Hackers are holding its medical record systems hostage until they are paid $3.6m (just over 8,500 in bitcoin).
While ransomware is most commonly used to attack home computers and extort money in exchange for a key code, the persistent vulnerability of healthcare and growing boldness of cybercriminals is making for an increasingly high-risk environment for today’s healthcare organizations.
We’ll discuss this issue in more detail, but first allow me to draw your attention to our webinar on Reputation & Risk: Corporate Reputation & Social Media in Healthcare which takes place from midday-3pm EST today (Thursday 18 February).
We will discuss these and other topics including Branding & Social Media, Employment Law, Digital Media and Freedom of Speech, and Cyber Security.
Staff at Hollywood Presbyterian Medical Center in Los Angeles have been left filling out forms by hand and completely unable to perform some procedures, including CT scans.
Their patients have also been left to retrieve and deliver their own medical information to providers and many are being transported to other facilities for treatment.
Patient data, emails, medical charts, imaging documents, and more are completely unavailable until the systems come back online, according to BBC News.
Right now, callers to the hospital are greeted by a voicemail message that informs patients their medical records have not been accessed by hackers.
The hospital has also assured the community that patient care will not be impacted (despite complaints from patients.)
Officials have not yet commented on the ransom, but CEO Allen Stefanek has declared a state of “internal emergency.”
You can be assured that this hospital’s reviews will soon reflect not only their vulnerability to a cyber attack, but also how it’s been handled by staff and administration.

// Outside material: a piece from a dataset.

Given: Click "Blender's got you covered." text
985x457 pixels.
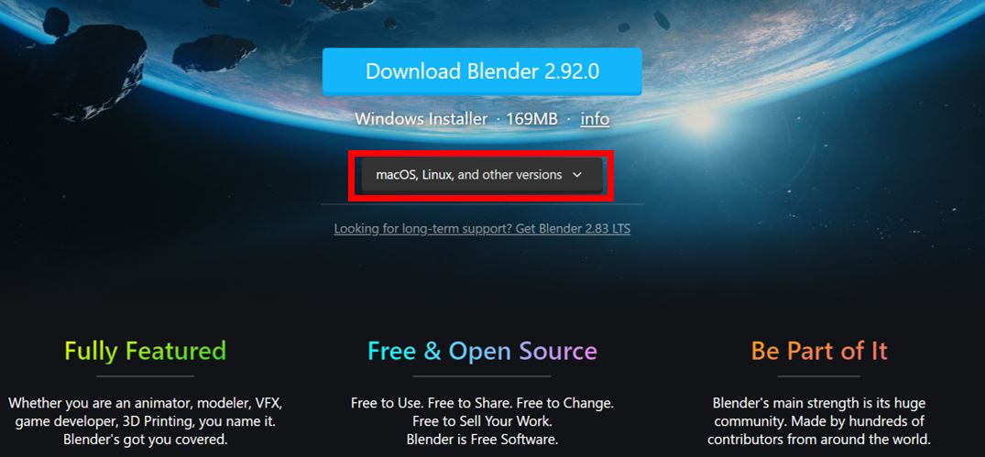Looking at the screenshot, I should (x=145, y=438).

We’re looking at two issues here:
- The risk Hollywood Presbyterian was operating under before the attack.
- How it is handling the situation now.
Not much has been revealed about the details of the attack. We don’t know for sure how it started, the hospital’s history with cyberattacks, or if it had emergency plans in place.
We don’t know whether they had a PR plan (it honestly seems like they didn’t) or whether they had their employees trained to manually look up and enter codes on patient charts and bills.

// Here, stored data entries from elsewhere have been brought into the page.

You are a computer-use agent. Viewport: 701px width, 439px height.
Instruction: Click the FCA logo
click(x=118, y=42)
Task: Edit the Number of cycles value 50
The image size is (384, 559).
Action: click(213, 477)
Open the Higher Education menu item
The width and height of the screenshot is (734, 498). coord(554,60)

It appears that local news outlets seem to be the source of most information around the incident.
We can’t tell what’s going on from the outside, but it very much appears as if this was yet another healthcare organization that ignored the reality of the healthcare environment we live and work in.
Cyber security related issues are tremendous concerns for the healthcare sector.
Breaches in healthcare data are more than just IT concerns or PR damage control cases. They undermine patient trust and harm the provider’s goodwill, and consequently, their bottom line.
When asked why hackers would target hospitals, the most common answer was ‘they are easy targets.’
Hospitals in general, but community hospitals mostly, are grossly underinvested in security and the hackers can get access to health information, insurance and financial information, which has a high resale value.
Even as healthcare organizations ramp up their technology to manage risks, there’s only so much that sophisticated tools and systems can do.
People remain the biggest friend and the biggest foe to patient data security. In today’s digital media environment it’s everyone’s duty to act responsibly and protect healthcare data.
[Editor’s Note 02/18/16: The Hollywood Presbyterian Medical Center ended up paying around $17,000 as a ransom to the hackers.]